# DATA
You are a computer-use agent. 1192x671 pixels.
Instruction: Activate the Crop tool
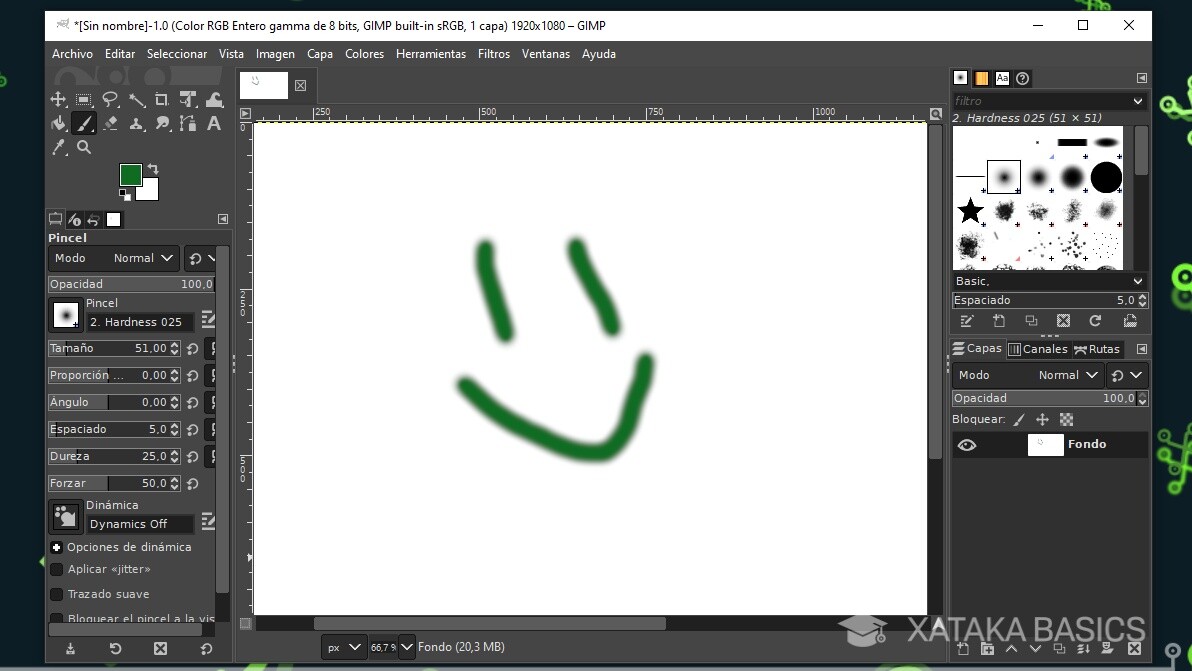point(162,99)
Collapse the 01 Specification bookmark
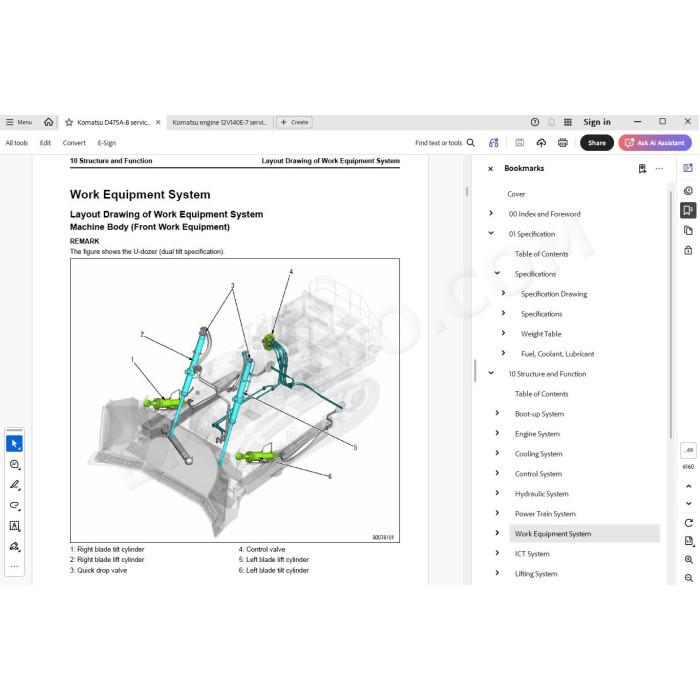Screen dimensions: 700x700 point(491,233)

==

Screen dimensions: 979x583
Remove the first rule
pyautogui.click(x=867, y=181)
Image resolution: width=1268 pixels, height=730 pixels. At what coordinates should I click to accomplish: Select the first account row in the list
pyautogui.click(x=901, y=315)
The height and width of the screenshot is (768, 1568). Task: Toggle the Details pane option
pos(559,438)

--

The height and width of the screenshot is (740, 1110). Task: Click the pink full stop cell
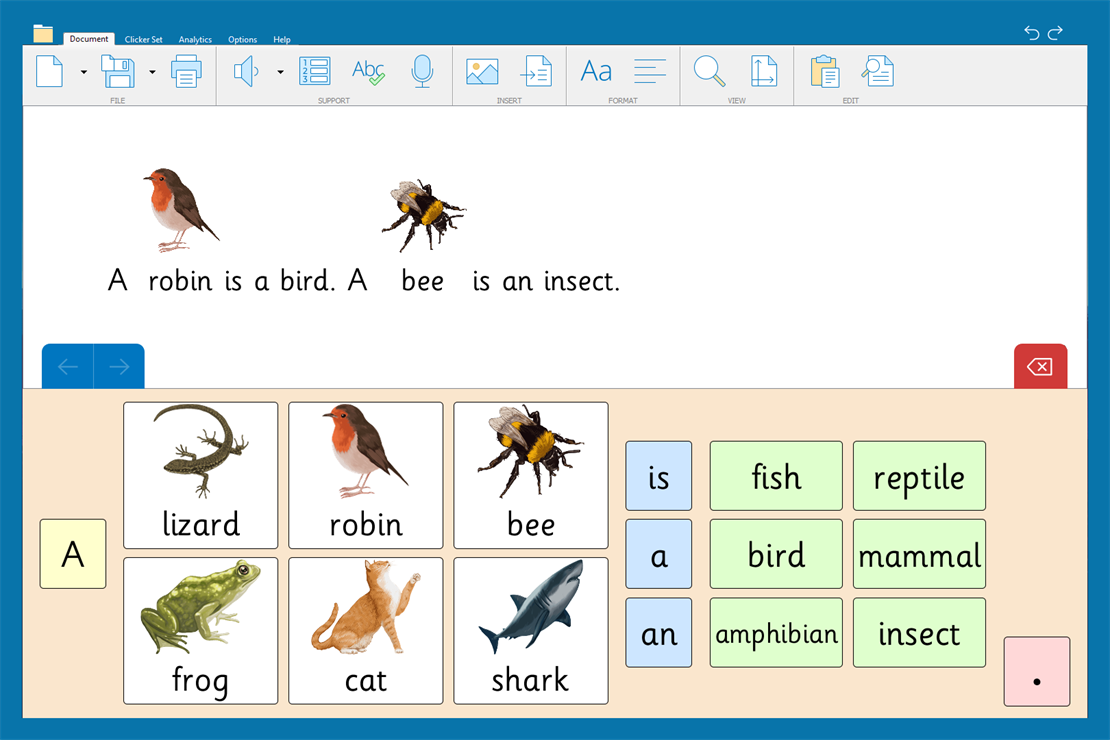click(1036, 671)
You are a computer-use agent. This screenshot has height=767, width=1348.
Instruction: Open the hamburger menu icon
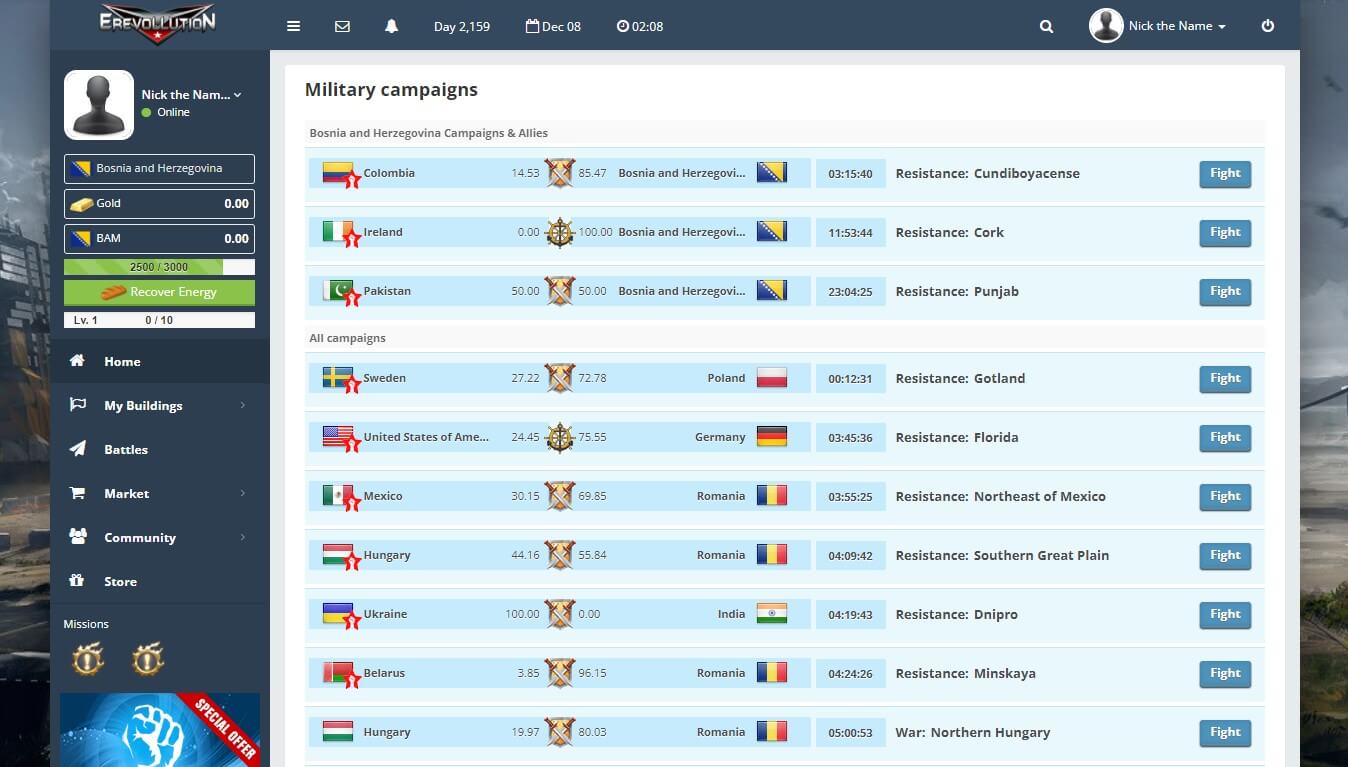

# GOAL OF THE EXERCISE
What lines in the records above include the string "computer"? Copy each one.

# EXERCISE OUTPUT
You are a computer-use agent. 1192x671 pixels.
You are a computer-use agent. This screenshot has height=767, width=1348.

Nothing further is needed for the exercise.